The proprietor squinted over the desk at the stub and smacked his lips. “Number eight-six, eh. Yeah, your man came and picked that wreck up earlier today, round lunch hour. Said to thank you kindly fer it and give you this.”

Gnarled and smoke-stained fingers passed a folded slip of paper across the desk. Detan snatched it up and danced away from the proprietor, turning the paper over to make out the droopy wax seal. Despite an overabundance of wax muddying the details, the family crest was clear enough in the crimson globule. It was just too bad he hadn’t a clue what it meant. Despite the intense education of his youth, Detan found all the iconography of the sigil a mystery to his eyes. He suspected Auntie Honding would turn her nose up at it as a gaudy example of the peacocky nature of the new-rich.

“Go on,” Tibs urged.

Detan broke the seal and flipped the thick, cream-hued paper open. Tibs crowded him, peering over his shoulder to get a better look.

Dear idiots,

I have taken your heap of a flier in trade for the clothes you wrongfully acquired this evening. The thing is such a wreck that I hardly think the trade fair, but I suspect you possess nothing of equal or greater value in all the world. I suppose after some much needed repair it will make a suitable gift for my daughter’s birthday.

Regards,

Renold Grandon

A cold shiver of rage added a tremble to Detan’s fingers, and he was annoyed to see the paper shake with it.

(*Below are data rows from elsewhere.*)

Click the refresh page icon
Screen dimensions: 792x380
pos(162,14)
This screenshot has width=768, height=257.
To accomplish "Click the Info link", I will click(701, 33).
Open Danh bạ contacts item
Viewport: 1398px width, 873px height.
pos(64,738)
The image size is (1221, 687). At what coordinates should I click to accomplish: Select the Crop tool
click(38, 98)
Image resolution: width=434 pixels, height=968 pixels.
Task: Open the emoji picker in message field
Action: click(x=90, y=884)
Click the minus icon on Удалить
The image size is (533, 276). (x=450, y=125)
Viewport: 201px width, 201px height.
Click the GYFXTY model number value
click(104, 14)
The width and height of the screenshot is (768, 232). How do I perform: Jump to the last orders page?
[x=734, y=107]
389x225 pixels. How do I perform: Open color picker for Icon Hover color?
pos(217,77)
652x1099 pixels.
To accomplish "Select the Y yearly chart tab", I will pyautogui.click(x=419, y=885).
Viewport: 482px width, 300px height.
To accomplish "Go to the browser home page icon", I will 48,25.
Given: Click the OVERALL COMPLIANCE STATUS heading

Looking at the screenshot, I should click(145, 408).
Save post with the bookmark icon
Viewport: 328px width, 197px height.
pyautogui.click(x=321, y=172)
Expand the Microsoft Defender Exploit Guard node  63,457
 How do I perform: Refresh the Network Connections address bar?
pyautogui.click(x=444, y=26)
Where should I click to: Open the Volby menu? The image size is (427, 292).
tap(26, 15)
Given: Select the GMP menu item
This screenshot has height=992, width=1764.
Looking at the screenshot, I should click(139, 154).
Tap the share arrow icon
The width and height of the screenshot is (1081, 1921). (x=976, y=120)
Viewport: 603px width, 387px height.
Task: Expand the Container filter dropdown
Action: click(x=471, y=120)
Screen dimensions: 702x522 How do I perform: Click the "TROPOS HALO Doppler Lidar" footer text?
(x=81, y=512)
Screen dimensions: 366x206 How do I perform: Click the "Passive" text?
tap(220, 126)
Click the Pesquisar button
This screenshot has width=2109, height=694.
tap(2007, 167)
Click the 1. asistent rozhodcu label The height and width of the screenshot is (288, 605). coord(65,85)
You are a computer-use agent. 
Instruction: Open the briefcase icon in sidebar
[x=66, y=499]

As his anger mounted, his senses widened. Awareness of all local sources of sel bled into his mind. A little stash behind the proprietor’s counter – probably infused in alcohol – a great pool of it in a nearby buoyancy sack, no doubt a part of a neighbor’s flier. Their presence called to him, cloying and hot, an inviting outlet for his fury. Detan closed his eyes, willed cool sense into the blood pounding through his body.